10 Aralık Dünya İnsan Hakları Günü
soyut değil somut olarak,
her zamankinden daha fazla
ihtiyacımız var!
(İnsan Hakları Evrensel Beyannamesi’nden..) Bütün insanlar özgür; onur ve hakları yönünden eşit doğarlar. Herkes,..bir ayrım gözetilmeksizin bu Bildirge"de açıklanan bütün haklardan ve bütün özgürlüklerden yararlanabilir. Yaşamak, özgürlük ve kişi güvenliği herkesin hakkıdır. Hiç kimse işkenceye ya da acımasız, insanlık dışı ya da onur kırıcı ceza ya da muameleye uğratılamaz. Herkes, nerede olursa olsun, kişiliğinin tanınması hakkına sahiptir. Hiç kimse, keyfi olarak tutuklanamaz, alıkonulamaz, sürülemez. Herkesin bir yurttaşlığa hakkı vardır. Herkesin düşünce, vicdan ve din özgürlüğüne hakkı vardır. Herkesin düşün ve anlatım özgürlüğüne hakkı vardır. Her kişinin, toplumun bir üyesi olarak, sosyal güvenliğe; onuru için ve kişiliğinin özgürce gelişmesi için zorunlu olan ekonomik, toplumsal ve kültürel hakların, ulusal çaba ve uluslararası işbirliği yoluyla ve her devletin örgütleriyle ve kaynaklarıyla orantılı olarak gerçekleştirilmesine hakkı vardır. Herkesin çalışmaya, işini özgürce seçmeye, adil ve elverişli çalışma koşullarına ve işsizlikten korunmaya hakkı vardır. | ..... | Biliyoruz ki bugün dünya “insanların eşit olarak doğduğu” koşullardan düne gore çok daha uzaktadır. İnsanlar hakları yönünden eşit doğmadığı gibi yaşamları süresince (bir biçimde İnsan Hakları Evrensel Beyannamesinde yer almış bir çok başlık açısından da) giderek artan eşitisizliklerle karşılaşmaktadırlar. Son 30 yılın “küreselleşme/yeni dünya düzeni”vb. sıfatlarla nitelenen dönemi bunun temel gerekeçesidir. Varolduğu kadarıyla bile insan haklarına tahammülsüzleşen bu dönem, herkesçe görünür hale gelen kapitalizmin kriziyle daha da yok edici olmaya, daha da kendisi dışındaki herkesin hakkına saldırmaya adaydır.
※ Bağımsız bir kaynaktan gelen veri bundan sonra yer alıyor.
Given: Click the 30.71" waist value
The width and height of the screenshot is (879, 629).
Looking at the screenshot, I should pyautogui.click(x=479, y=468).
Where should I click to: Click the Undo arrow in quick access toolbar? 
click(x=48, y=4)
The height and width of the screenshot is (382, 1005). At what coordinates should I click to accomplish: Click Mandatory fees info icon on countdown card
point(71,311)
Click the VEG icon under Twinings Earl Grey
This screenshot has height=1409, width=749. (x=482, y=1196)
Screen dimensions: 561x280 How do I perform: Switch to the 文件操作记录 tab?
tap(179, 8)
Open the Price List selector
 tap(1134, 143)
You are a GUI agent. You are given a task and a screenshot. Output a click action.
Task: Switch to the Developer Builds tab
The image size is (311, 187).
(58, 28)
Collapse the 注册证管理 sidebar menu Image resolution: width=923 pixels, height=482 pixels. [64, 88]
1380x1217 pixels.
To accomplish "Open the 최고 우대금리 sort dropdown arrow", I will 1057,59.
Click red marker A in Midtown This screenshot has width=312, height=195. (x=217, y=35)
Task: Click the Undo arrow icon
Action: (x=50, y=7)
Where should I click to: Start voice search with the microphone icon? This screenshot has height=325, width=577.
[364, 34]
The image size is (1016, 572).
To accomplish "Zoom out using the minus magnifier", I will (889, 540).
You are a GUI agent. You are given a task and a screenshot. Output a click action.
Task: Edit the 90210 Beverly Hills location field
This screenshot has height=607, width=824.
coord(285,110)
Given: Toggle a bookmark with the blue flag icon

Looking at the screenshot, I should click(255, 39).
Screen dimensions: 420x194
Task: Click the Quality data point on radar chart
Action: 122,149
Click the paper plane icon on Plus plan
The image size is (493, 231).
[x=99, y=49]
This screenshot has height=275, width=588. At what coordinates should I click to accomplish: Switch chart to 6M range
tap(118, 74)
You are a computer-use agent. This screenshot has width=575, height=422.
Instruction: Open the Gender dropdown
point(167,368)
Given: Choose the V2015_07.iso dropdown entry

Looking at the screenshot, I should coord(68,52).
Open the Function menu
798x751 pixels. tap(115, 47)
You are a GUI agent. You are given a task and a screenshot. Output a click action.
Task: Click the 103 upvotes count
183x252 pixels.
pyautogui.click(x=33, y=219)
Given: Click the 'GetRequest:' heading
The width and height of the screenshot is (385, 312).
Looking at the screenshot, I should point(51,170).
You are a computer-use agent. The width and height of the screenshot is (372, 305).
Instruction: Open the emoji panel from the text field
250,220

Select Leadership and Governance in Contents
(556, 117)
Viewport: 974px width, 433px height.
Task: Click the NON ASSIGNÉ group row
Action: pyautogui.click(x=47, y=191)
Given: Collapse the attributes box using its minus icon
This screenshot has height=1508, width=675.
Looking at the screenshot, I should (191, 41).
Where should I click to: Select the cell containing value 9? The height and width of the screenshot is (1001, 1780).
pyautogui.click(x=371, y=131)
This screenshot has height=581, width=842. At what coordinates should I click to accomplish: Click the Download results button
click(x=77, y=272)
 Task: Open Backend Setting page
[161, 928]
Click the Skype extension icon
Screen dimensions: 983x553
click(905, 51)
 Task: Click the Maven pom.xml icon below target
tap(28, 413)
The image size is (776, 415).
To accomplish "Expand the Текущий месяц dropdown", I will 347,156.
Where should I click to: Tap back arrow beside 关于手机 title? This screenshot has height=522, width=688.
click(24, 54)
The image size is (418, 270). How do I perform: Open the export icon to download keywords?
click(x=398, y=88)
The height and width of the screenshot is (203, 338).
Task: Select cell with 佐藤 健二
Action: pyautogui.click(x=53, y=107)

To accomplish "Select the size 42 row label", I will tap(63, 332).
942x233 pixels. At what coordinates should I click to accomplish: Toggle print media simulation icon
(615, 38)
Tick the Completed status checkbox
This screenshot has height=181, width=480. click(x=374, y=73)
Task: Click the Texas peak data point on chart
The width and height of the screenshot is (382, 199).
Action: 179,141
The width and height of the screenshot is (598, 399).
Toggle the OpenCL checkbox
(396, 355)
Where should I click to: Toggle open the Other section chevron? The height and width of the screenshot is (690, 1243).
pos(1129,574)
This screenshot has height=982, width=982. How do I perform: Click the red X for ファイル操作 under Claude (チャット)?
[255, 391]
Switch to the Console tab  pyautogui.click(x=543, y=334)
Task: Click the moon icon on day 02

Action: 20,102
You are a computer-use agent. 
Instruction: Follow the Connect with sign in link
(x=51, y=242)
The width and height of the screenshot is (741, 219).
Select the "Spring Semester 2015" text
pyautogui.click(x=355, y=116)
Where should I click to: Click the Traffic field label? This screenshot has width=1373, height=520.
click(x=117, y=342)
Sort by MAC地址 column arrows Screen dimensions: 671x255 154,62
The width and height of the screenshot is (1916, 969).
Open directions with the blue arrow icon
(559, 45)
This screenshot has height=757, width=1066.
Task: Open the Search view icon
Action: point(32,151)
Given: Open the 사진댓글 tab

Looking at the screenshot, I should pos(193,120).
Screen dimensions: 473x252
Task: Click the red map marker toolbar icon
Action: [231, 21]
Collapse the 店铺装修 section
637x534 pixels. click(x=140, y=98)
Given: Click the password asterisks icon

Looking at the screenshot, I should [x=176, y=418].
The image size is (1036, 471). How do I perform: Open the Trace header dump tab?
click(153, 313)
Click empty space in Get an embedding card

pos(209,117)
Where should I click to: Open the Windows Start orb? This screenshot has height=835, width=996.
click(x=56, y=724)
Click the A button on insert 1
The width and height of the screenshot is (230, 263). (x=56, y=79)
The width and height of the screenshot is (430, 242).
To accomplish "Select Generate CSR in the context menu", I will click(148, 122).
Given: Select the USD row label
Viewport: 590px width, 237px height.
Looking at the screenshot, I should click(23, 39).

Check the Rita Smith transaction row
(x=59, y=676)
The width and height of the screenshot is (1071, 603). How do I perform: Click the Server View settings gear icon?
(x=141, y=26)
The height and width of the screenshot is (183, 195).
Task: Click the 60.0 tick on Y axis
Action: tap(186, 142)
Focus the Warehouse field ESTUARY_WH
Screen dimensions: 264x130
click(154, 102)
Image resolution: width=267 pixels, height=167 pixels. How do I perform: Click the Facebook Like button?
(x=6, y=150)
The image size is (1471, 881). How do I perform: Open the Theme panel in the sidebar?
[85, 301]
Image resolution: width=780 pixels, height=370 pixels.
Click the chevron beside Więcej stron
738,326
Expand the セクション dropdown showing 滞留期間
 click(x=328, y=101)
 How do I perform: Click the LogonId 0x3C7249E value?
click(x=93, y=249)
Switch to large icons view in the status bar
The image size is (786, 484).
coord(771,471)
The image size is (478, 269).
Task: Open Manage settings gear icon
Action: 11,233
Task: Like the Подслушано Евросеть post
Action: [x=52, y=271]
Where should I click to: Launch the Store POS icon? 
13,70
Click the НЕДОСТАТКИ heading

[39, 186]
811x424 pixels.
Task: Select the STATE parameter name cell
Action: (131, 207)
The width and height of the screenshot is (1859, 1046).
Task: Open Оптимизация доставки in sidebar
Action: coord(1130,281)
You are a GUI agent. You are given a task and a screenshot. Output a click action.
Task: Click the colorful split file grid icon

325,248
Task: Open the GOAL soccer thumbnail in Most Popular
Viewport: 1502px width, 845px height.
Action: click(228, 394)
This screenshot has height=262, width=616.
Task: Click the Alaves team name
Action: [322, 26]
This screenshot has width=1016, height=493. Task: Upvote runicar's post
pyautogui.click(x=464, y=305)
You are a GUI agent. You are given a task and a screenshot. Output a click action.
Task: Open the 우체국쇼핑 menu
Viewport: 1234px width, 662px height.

2009’un eşiğindeki dünya ve Türkiye’de haklarımızın korunması ve geliştirilmesine her zamankinden daha çok ihtiyaç vardır: Çocuklarının borçla doğduğu bir ülkede, eğitim ve sağlığın paralı olduğu bir ülkede, çocuklarının ülkenin doğusunda-batısında yüzlerle/binlerle sokaklarda yaşadığı, içinde yaşadığı-bulunduğu koşulları göz ardı ederek cezaevlerine konulduğu bir ülkede, polisin silah-zor kullanma halinin genişletildiği bir ülkede, işkence vb.nin, gözaltında ölümlerin bilindiği bir ülkede, insanların kültür, dil, kimlik vb. farklılıklarının bir insan hakkı olarak birlikteliğimizin kuvveti değil tehditi haline getirildiği bir ülkede, cezaevlerinin dolup taştığı bir ülkede, işsizliğin kol gezdiği bir ülkede, işten çıkarmaların olağan olarak beklendiği, ücretlerin düşürüldüğü bir ülkede, sosyal güvenlik hakkının olduğu kadarıyla bile yıllar içinde yok edildiği/edileceği bir ülkede…yaşadığımızı biliyoruz.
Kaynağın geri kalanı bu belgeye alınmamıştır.